Adobe was a garage start up and like many startups they built a relevant software, but needed to reach the right market and break even. John Warnock and Charles Geschke, the founders of Adobe, left their employer Xerox Parc to create their own business after Xerox refused to commercialize a technology the two developed. Sometimes building a great product does not mean you will get the right support. At the time they were nobodies and resonantly wanted Xerox a well known brand to climb up the ladder however all did not go as planned and they realized it was better to build their product outside of Xerox.
The technology they built was called PostScript, and today it is still the graphics industry standard for printers. As we know now, the decision to leave Xerox was a brilliant one.
Why they chose the name Adobe is a rather simple one. It was the name of a creek that ran behind Warnock’s house. The logo, which has undergone a few changes over the years, was originally designed by Warnock’s wife who was a graphic artist.
How did Adobe gain popularity and become successful? Adobe’s original success came due to a huge risk the partners took. At the time, dot-matrix printers were the norm. The technology used printed dots to form shapes but struggled with images and typography since those shapes would always be blocky and imprecise. The next generation of printers was able to overcome this problem thanks to the postscript code the Adobe founders created.
Warnock and Geschke eventually led the way to the computerization of graphic artists. At the time, no graphics artists used computers at all, making their push for software to support them a huge risk. That risk, clearly, paid off.
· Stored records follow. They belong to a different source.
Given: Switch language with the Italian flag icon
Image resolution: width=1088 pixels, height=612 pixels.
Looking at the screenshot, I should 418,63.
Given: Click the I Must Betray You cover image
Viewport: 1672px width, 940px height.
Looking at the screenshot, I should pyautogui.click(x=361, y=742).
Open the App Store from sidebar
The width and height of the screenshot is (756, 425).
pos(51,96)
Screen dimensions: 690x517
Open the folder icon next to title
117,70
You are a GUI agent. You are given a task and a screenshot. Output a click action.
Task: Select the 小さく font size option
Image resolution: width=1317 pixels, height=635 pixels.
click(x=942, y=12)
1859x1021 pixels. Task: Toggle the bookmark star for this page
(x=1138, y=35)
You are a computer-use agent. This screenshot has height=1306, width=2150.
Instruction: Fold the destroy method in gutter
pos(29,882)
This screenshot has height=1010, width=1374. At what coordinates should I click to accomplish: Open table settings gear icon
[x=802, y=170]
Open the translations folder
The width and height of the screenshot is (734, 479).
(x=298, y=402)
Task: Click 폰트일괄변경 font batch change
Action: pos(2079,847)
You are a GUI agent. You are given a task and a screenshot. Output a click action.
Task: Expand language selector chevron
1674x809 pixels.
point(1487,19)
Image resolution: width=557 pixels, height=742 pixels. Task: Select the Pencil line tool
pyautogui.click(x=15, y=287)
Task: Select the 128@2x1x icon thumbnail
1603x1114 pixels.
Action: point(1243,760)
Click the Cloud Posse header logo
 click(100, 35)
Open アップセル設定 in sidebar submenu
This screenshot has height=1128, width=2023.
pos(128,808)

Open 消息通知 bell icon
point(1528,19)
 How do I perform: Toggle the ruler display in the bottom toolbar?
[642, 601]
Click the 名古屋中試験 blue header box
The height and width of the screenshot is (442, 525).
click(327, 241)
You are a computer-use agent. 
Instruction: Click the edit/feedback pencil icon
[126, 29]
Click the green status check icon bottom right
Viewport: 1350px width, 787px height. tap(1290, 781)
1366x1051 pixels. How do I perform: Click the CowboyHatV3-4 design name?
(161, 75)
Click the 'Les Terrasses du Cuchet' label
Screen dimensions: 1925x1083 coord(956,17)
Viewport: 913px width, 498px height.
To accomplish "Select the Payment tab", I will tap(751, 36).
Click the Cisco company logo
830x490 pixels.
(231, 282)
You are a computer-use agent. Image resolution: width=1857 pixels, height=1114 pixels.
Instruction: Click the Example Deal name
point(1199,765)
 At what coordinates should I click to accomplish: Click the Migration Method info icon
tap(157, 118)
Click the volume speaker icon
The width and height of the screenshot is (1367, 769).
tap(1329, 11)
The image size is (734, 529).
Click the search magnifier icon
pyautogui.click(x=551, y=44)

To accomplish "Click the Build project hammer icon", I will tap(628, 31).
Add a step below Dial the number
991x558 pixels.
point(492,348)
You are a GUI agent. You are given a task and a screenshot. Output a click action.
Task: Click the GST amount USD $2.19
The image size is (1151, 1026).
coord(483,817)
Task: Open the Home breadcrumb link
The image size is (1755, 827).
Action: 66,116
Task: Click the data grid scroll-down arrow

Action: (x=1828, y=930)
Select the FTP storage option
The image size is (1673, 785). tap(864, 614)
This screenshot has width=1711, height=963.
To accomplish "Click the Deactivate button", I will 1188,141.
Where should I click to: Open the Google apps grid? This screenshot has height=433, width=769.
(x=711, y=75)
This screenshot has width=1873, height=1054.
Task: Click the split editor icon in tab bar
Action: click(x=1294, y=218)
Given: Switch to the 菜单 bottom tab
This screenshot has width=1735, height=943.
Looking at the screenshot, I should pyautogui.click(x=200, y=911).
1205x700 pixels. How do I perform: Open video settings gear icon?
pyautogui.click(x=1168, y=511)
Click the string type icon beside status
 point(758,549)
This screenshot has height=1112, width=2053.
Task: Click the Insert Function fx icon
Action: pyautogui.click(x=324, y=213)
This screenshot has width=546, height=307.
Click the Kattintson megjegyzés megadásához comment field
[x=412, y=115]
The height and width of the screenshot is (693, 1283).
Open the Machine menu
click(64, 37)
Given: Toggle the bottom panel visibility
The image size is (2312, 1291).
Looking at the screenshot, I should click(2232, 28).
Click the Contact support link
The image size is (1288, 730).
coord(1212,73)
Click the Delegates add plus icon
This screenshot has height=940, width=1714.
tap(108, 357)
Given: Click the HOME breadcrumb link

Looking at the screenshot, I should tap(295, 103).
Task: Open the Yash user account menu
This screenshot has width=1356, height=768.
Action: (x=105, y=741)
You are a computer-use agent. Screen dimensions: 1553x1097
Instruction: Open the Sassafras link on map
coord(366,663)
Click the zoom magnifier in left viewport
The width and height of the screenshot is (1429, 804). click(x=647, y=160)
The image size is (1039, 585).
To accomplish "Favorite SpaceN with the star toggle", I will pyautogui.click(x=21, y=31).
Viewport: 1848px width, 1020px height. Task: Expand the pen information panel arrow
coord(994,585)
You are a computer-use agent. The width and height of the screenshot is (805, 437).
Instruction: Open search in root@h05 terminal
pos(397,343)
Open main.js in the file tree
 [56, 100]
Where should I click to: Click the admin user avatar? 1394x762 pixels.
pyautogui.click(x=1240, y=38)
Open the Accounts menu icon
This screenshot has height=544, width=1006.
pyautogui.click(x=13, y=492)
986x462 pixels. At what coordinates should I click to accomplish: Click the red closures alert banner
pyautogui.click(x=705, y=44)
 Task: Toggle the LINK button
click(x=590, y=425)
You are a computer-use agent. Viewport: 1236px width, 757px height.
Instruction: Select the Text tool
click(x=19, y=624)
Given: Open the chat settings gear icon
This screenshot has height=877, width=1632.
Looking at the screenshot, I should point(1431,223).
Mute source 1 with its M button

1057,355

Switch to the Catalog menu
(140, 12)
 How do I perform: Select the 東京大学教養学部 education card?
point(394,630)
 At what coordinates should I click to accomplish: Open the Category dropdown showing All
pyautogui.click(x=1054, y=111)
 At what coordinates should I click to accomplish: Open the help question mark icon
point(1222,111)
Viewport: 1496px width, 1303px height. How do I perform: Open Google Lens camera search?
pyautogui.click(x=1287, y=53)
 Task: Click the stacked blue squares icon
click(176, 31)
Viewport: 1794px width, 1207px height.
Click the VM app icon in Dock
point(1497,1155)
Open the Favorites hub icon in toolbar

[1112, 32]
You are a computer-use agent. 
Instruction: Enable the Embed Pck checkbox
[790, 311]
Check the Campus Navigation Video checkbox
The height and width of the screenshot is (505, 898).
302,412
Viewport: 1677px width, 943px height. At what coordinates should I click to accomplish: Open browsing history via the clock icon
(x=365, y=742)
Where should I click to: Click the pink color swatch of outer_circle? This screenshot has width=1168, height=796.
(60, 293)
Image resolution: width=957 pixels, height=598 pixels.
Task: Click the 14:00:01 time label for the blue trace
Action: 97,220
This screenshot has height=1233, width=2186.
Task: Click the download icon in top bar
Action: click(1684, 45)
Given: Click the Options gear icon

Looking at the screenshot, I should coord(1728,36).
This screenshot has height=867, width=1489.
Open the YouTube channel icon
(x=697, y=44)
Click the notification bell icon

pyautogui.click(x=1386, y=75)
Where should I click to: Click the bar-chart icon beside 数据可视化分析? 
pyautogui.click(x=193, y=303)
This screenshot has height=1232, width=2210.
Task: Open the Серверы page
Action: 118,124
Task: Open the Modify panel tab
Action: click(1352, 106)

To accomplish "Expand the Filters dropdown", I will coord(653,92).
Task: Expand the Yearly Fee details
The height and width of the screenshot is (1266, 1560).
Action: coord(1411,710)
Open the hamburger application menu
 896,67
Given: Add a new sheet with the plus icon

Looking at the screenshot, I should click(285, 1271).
Adobe is a household name because of its tenacity, and the resilience to build a product that stands the rest of time. A product that is truly valuable. However like many companies they have had their fair share of “drama” . For example how the founders refused a buyout offer from Steve Jobs, also how one of the founders was taken hostage for ransom, and how they grew the business substantially into the behemoth it is today.
Let’s look at how Steve Jobs was interested in Adobe for a second. In 1982 which was the early days of the adobe systems , Steve Jobs expressed interest in acquiring the company Adobe This happened after Jobs saw a demonstration of Adobe’s printer technology PostScript which made desktop publishing possible. A decade after offering to have Apple buy Adobe, Jobs was railing against Adobe’s Flash platform, and how it was both riddled with bugs and energy inefficient, wearing down the batteries in mobile devices.
He found Adobe’s Flash software so bad that he dictated it would not run on the iPhone and iPad, and publicly criticized Adobe. Jobs was also upset at Adobe’s decision to abandon the Mac OS for certain video applications, which led Apple to offer their own video and photo applications. At the time Jobs appeared to take it as a personal affront that Adobe would not offer their tools on the Mac OS.
Interesting story huh, well some still think that it will be a relevant move for Apple to buy Adobe today. While Adobe’s Flash was pushed into oblivion by Apple’s founder, and Adobe has even conceded defeat and acknowledged that Apple was right in not supporting Flash. Adobe renamed their Flash tools as Adobe Animate, and is de-emphasizing the Flash file format as the web community as a whole has moved on to HTML5 and CSS3. With the personal history of Steve Jobs feelings towards Adobe also out of the way, with new CEOs at both companies, making a return to the early discussion of Apple buying Adobe more plausible.
What do you think? Would this be a good move for Apple? Or a terrible one for Adobe?